キリューヒン氏は国内電力産業の改革では、@産業再編リストラA私有化B規制自由化C民間部門の投資促進――を図っており、06年4月から発電と送電の会社分離を行った、と説明した。

カリーニン氏は、原子力産業の進展では、@軍事利用と平和利用の分離A産業界の競争力強化Bロシア国内での年間200万〜300万kWの原子力発電所の建設と海外への輸出強化――を課題としていると述べた。

ペトロチェンコ氏は、既存原子力発電所の寿命延長やVVER1000の改良、一方でVVER1500やFBRの開発も進めるとした。原子力発電シェアを現在の16%から2030年には25%にアップすることを目標としている。

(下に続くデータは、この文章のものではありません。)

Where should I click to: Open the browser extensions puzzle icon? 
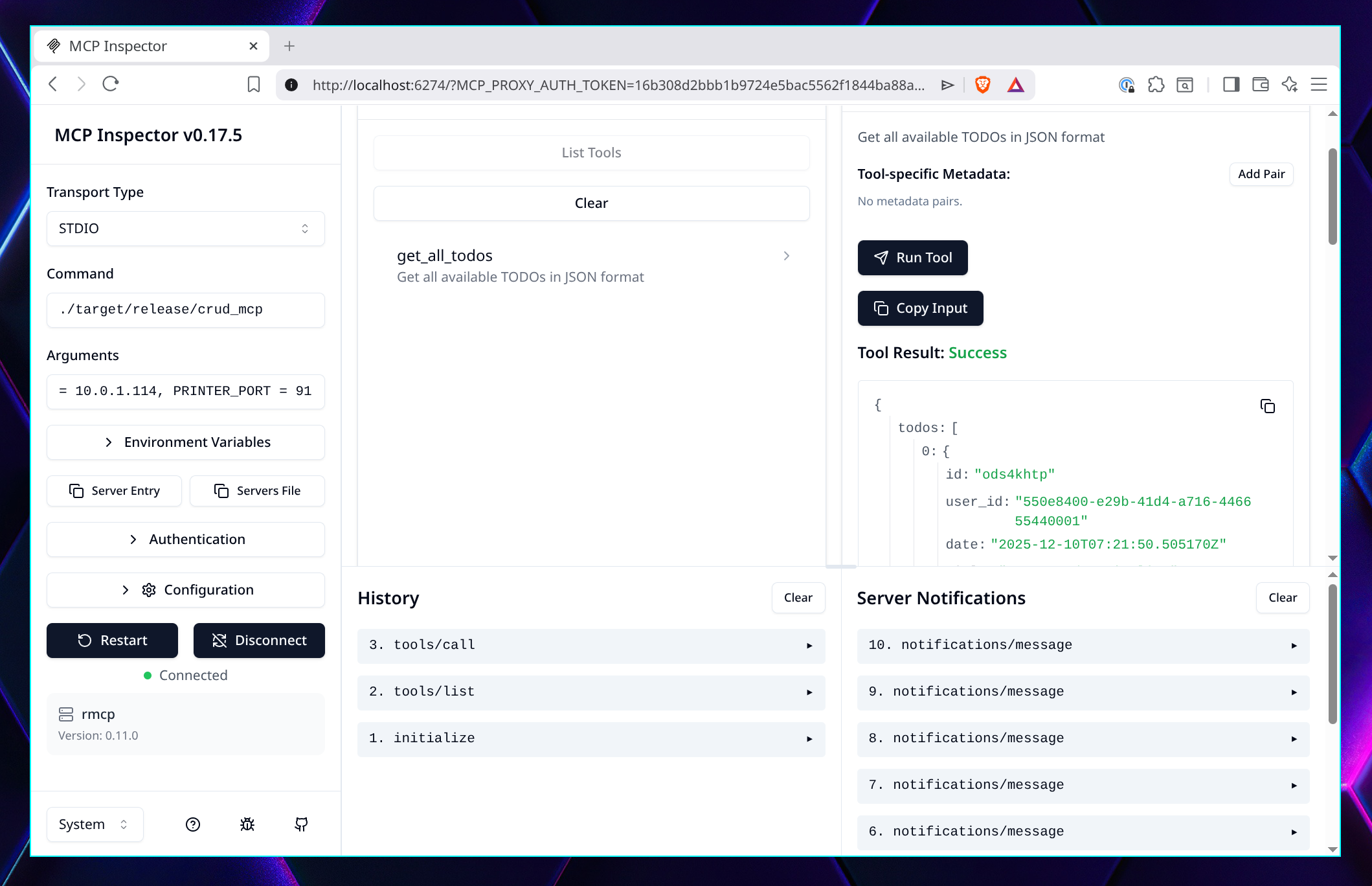coord(1156,84)
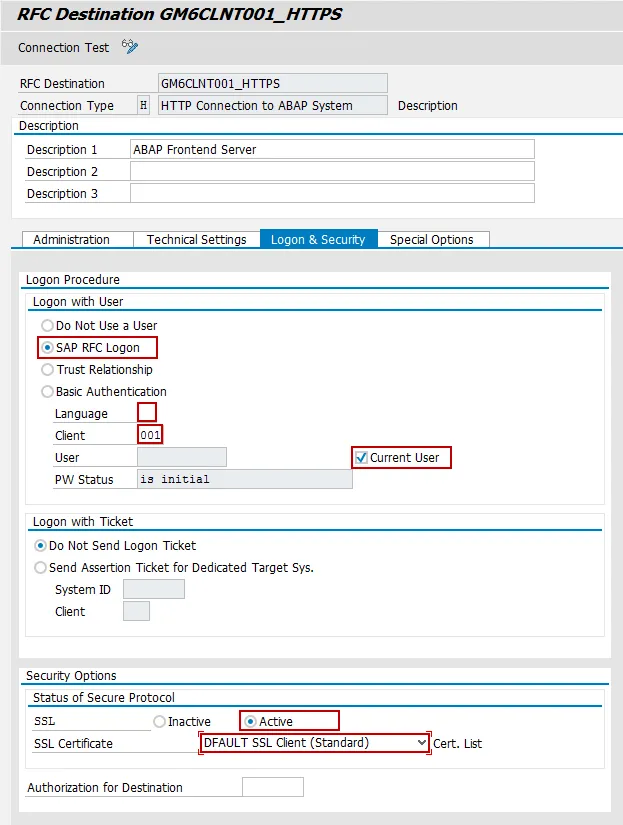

ロシアでは燃料サイクル、原子力発電所の運転・維持、原子力発電所の設計・製造を行う既存の各企業を垂直統合し、国営企業アトムプロムを創設することが決っており、この既存企業の統合が当面の最大の課題だと述べた。その上で、外国企業との積極的な関係を構築していきたいとした。

ただ同氏は、今年に国会議員選挙、来年に大統領選挙が予定されていることから、法案の内容や今後のスケジュールに影響がでるかもしれない、と付け加えた。